An introduction to Moessner’s theorem and Moessner’s sieve

prerequisites: Basic knowledge of functional programming

1. Introduction

The goal of this post is to introduce and formalize Moessner’s theorem and Moessner’s sieve.

The post is structured as follows. In Section 2, we introduce the basics of Moessner’s theorem and Moessner’s sieve. Afterwards, we discuss some of the generalizations of Moessner’s theorem in Section 3, and finally implement Moessner’s sieve in Section 4. The post is concluded in Section 5.

2. Moessner’s theorem and Moessner’s sieve

Moessner’s theorem was originally conjectured by Alfred Moessner in 1951¹ and subsequently proved by Oskar Perron² – less than a year after its initial publication. Moessner’s theorem states that given an initial sequence of positive natural numbers,

\[\begin{equation*} 1, 2, 3, \dots, \end{equation*}\]

and a natural number \(k \ge 2\) we obtain the result sequence of successive powers,

\[\begin{equation} \tag{1}\label{intro-sequence-of-successive-powers} 1^k, 2^k, 3^k, \dots, \end{equation}\]

when performing the following procedure:

Drop every \(k\)th element of the inital sequence,
partially sum the remaining elements into a new sequence, and
decrease \(k\) by \(1\).

The above procedure is repeated if \(k > 1\) and stops if \(k = 1\). We name the procedure Moessner’s sieve³ and call \(k\) the rank of the sieve.

In order to illustrate Moessner’s theorem we go through its most basic example, where we apply Moessner’s sieve of rank \(k = 2\) on the initial sequence of positive natural numbers,

\[\begin{equation*} \begin{array}{*{7}{r}} 1 & 2 & 3 & 4 & 5 & 6 & \dots \\ 1 & & 3 & & 5 & & \dots \\ 1 & & 4 & & 9 & & \dots \end{array} \end{equation*}\]

Here, we start by dropping every \(2\)nd element of the initial sequence, \((2, 4, 6, \dots)\), then partially sum the remaining values, \((1, 3, 5, \dots)\), and obtain a new sequence, \((1, 4, 9, \dots)\). Finally, \(k\) is decreased from 2 to 1 and the procedure stops. As stated by the theorem, the resulting sequence now corresponds to the sequence of squares,

\[\begin{equation*} 1^2, 2^2, 3^2, \dots. \end{equation*}\]

For the remainder of this post, we contract the dropping and partial summing of Moessner’s sieve into a single step and mark the dropped elements by making them boldface. Using this notation, the above example becomes,

\[\begin{equation*} \begin{array}{*{13}{r}} 1 & \textbf{2} & 3 & \textbf{4} & 5 & \textbf{6} & 7 & \textbf{8} & 9 & \textbf{10} & 11 & \textbf{12} & \dots \\ 1 & & 4 & & 9 & & 16 & & 25 & & 36 & & \dots \end{array} \end{equation*}\]

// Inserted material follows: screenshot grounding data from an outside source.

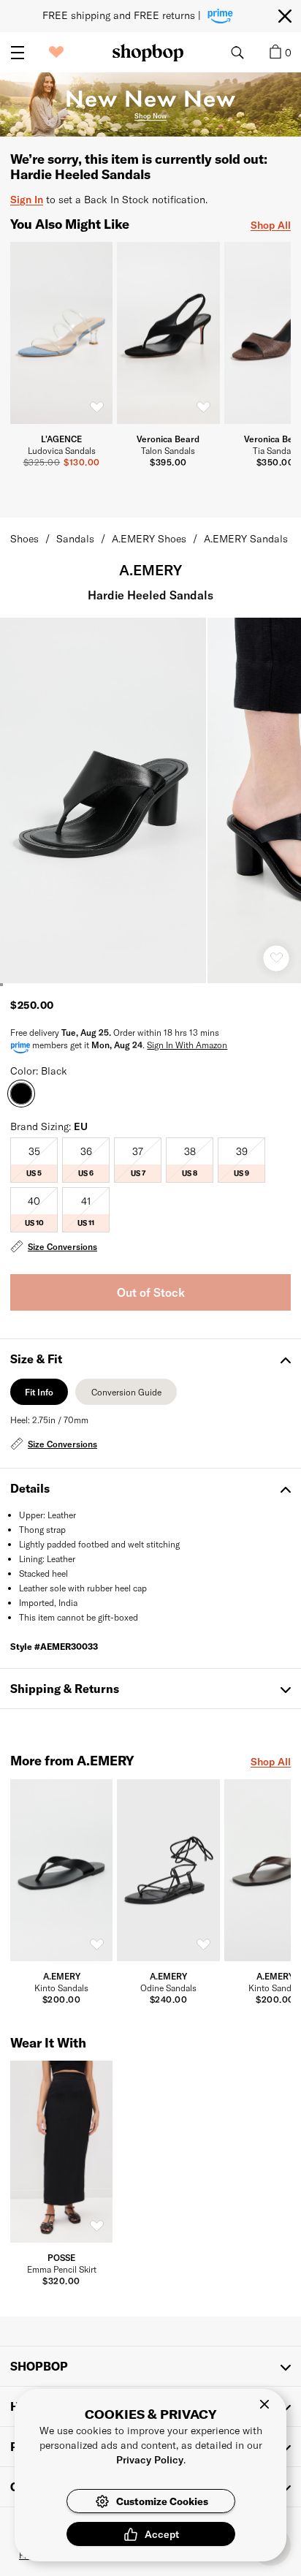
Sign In (26, 199)
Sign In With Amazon (187, 1044)
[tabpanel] (150, 1433)
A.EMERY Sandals (246, 538)
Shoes (24, 538)
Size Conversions (62, 1246)
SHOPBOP (39, 2366)
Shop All (271, 225)
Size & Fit (36, 1358)
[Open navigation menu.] (17, 53)
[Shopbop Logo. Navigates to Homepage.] (148, 52)
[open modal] (103, 800)
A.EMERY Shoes (149, 538)
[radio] (34, 1160)
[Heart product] (276, 958)
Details (30, 1488)
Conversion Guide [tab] (126, 1396)
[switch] (96, 408)
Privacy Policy (149, 2459)
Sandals (75, 538)
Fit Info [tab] (39, 1396)
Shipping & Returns (64, 1688)
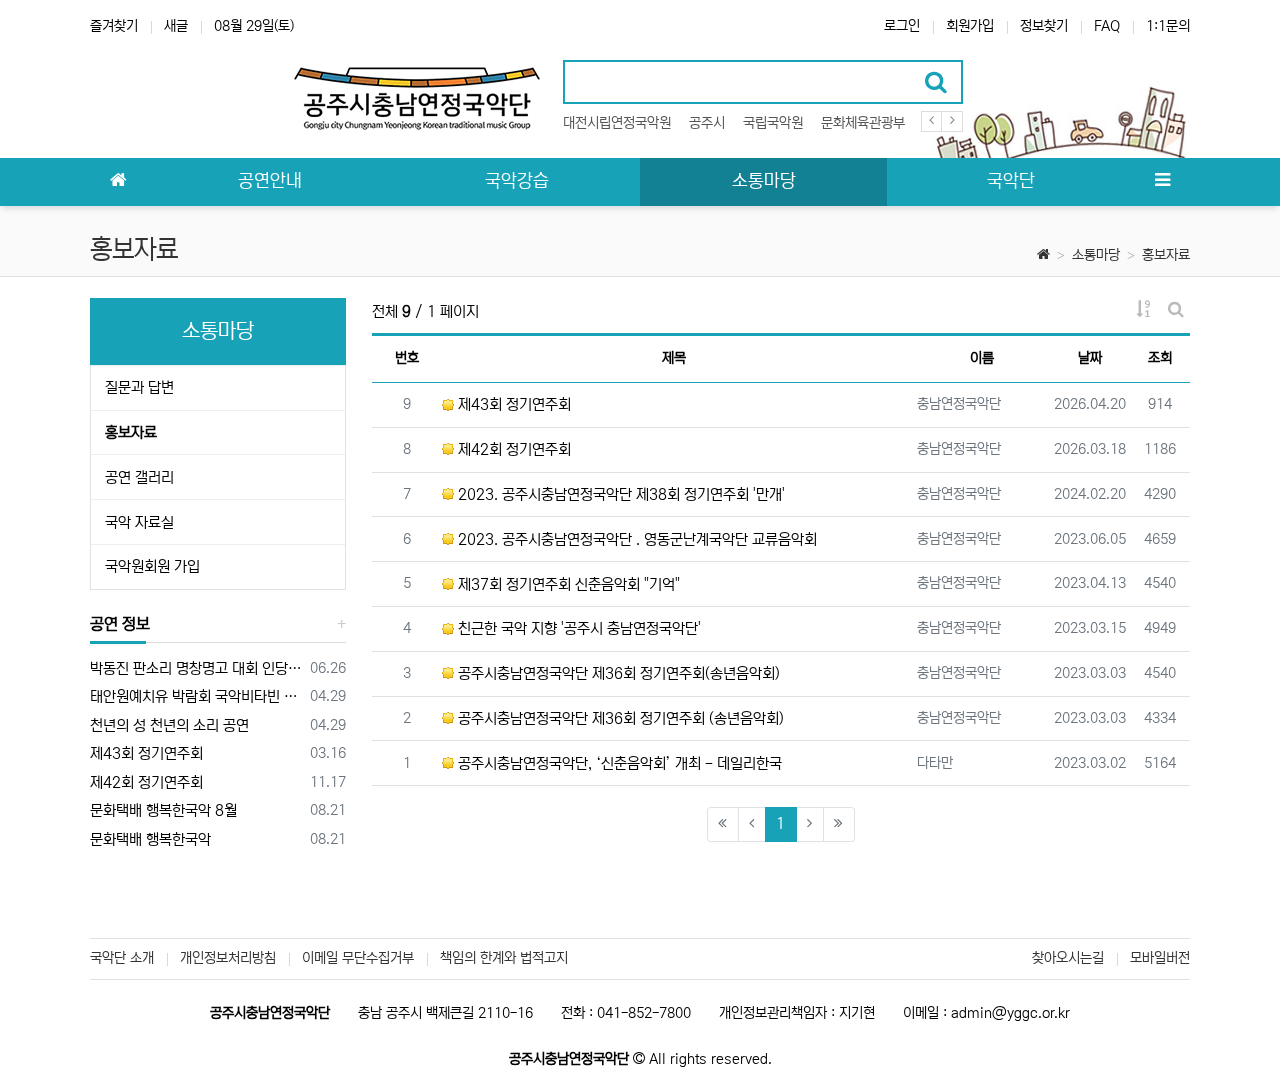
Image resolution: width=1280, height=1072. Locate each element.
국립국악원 (773, 123)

where the condition still holds that \(k = 2\) and the result sequence is the sequence of squares. Before we proceed with some of the generalizations of Moessner’s theorem, let us go through one more example:

If we let the rank be \(k = 3\) and let the initial sequence be the positive natural numbers, we obtain the result,

\[\begin{equation*} \begin{array}{*{13}{r}} 1 & 2 & \textbf{3} & 4 & 5 & \textbf{6} & 7 & 8 & \textbf{9} & 10 & 11 & \textbf{12} & \dots \\ 1 & \textbf{3} & & 7 & \textbf{12} & & 19 & \textbf{27} & & 37 & \textbf{48} & & \dots \\ 1 & & & 8 & & & 27 & & & 64 & & & \dots \end{array} \end{equation*}\]

by performing the following steps of Moessner’s sieve:

Drop every \(3\)rd element of the initial sequence, then
partially sum the remaining elements into a new sequence, and
decrease \(k\) by \(1\). Repeat the procedure, by
dropping every \(2\)nd element of the intermediate sequence,
partially sum the remaining elements into a new sequence, and
decrease \(k\) by \(1\). Finally,
the procedure stops as \(k = 1\) and the result sequence is \((1, 8, 27, 64, \dots)\).

As stated by Moessner’s theorem, the result sequence now corresponds to the sequence of cubes,

\[\begin{equation*} 1^3, 2^3, 3^3, 4^3, \dots. \end{equation*}\]

Next, we look at some of the generalizations of Moessner’s theorem.

3. Generalizations of Moessner’s theorem

In this section, we discuss a few of the ways in which to generalize Moessner’s theorem, specifically:

How to generalize the initial sequence of positive natural numbers, and
how to generalize the statement of Moessner’s theorem using Pascal’s triangle.

We go through each of the generalizations in turn.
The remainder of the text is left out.